# mini-llm-d: Intelligent LLM Inference Routing Based on KV Cache

> An experimental project written in Go that implements intelligent LLM inference request routing by analyzing KV cache occupancy patterns, exploring the application of Layer 7 load balancing in AI inference scenarios.

- 板块: [Openclaw Llm](https://www.zingnex.cn/en/forum/board/openclaw-llm)
- 发布时间: 2026-05-18T03:45:47.000Z
- 最近活动: 2026-05-18T03:54:11.372Z
- 热度: 150.9
- 关键词: LLM推理, 负载均衡, KV缓存, Go语言, 七层路由, 模型服务, 推理优化, Transformer
- 页面链接: https://www.zingnex.cn/en/forum/thread/mini-llm-d-kvllm
- Canonical: https://www.zingnex.cn/forum/thread/mini-llm-d-kvllm
- Markdown 来源: floors_fallback

---

## Core Introduction to the mini-llm-d Project

mini-llm-d is an experimental project written in Go that explores intelligent LLM inference request routing strategies based on KV cache occupancy patterns. It aims to solve key engineering problems in request routing for large language model service deployment and explore the application of Layer 7 load balancing in AI inference scenarios. The project addresses the unique resource characteristics of LLM inference (video memory usage is closely related to sequence length, cumulative nature of KV cache) and provides routing ideas different from traditional web services.

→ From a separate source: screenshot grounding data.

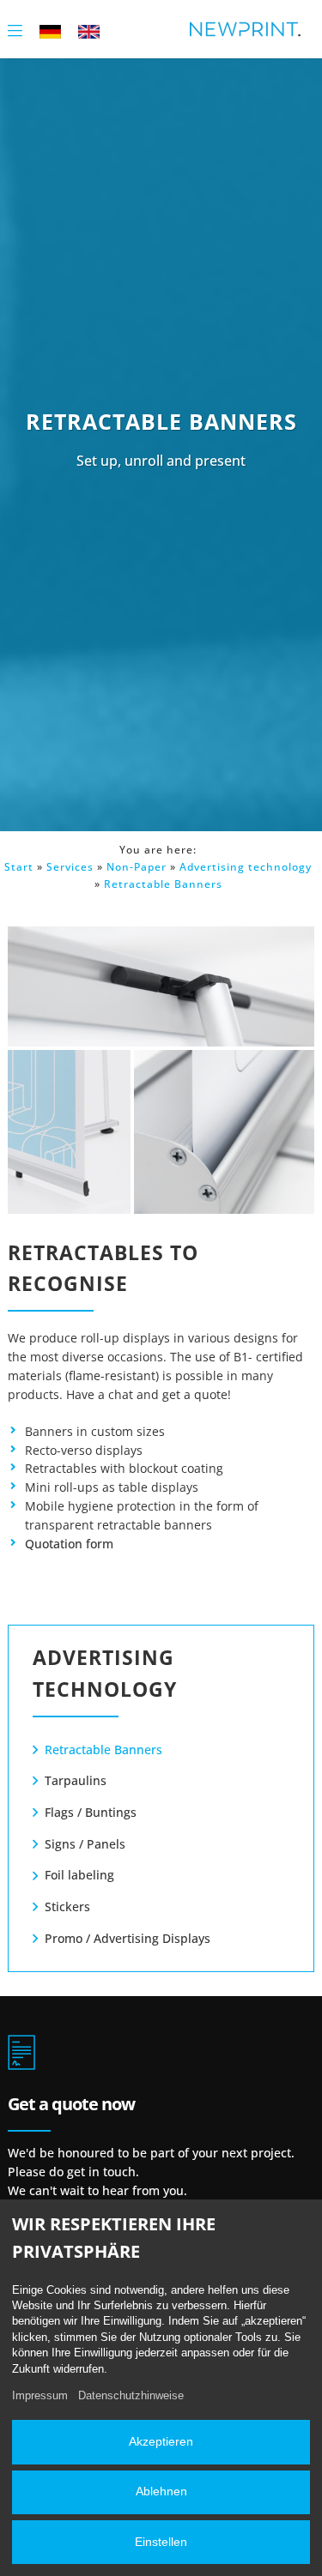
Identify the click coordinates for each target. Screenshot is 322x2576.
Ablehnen (161, 2491)
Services (70, 867)
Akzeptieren (161, 2441)
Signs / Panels (85, 1844)
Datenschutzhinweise (131, 2395)
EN (89, 30)
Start (18, 867)
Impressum (40, 2395)
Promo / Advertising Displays (127, 1938)
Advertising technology (245, 867)
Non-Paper (136, 867)
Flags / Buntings (91, 1812)
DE (50, 30)
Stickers (67, 1906)
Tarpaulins (75, 1780)
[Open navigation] (15, 28)
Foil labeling (79, 1875)
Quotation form (69, 1543)
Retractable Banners (163, 884)
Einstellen (161, 2542)
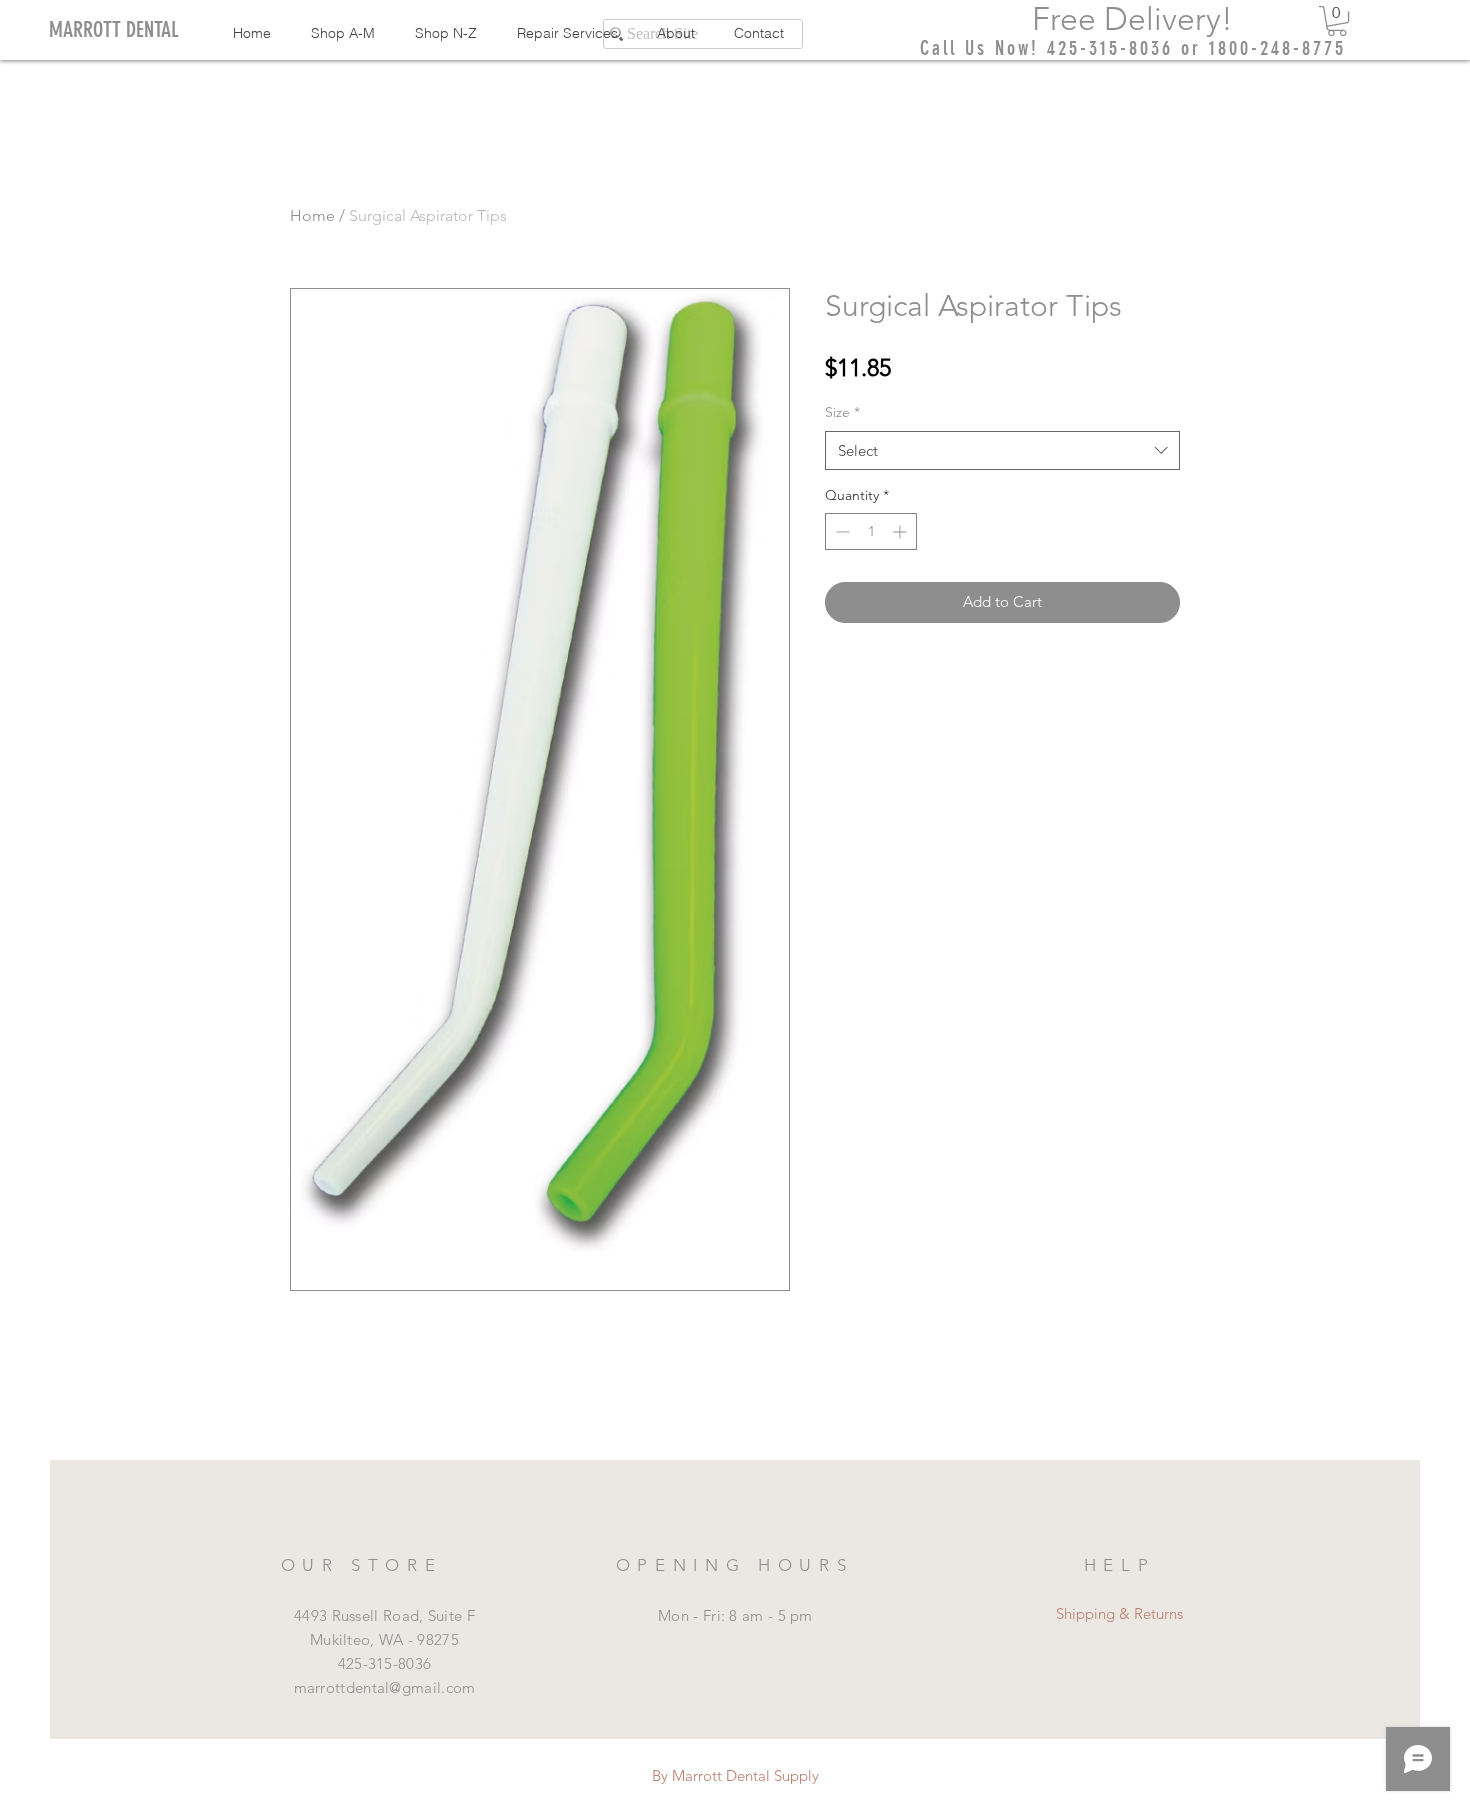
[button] (1337, 21)
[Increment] (901, 531)
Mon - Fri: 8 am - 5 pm (735, 1615)
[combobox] (1002, 450)
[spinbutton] (871, 531)
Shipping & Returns (1119, 1613)
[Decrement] (840, 531)
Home (312, 215)
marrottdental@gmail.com (385, 1687)
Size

## Resource Characteristics of LLM Inference and Limitations of Traditional Routing

LLM inference has fundamental differences from traditional web service resource consumption patterns: traditional web service load balancing relies on uniform metrics such as CPU and memory, while LLM inference resource consumption is determined by model parameter scale (static video memory) and sequence length (dynamic KV cache), and the KV cache grows cumulatively during the generation process. Traditional round-robin or least-connection strategies cannot capture these characteristics, easily leading to GPU overload or uneven idleness.

## Core Ideas and Technology Selection of mini-llm-d

The core hypothesis of the project is to intelligently allocate requests to maximize throughput by analyzing the context length characteristics of requests and the KV cache status of backend instances. Go was chosen for implementation due to its excellent concurrency performance, powerful standard library, convenient deployment, and ability to balance development efficiency and performance. It is also a practice for the author to learn Go syntax and Layer 7 routing.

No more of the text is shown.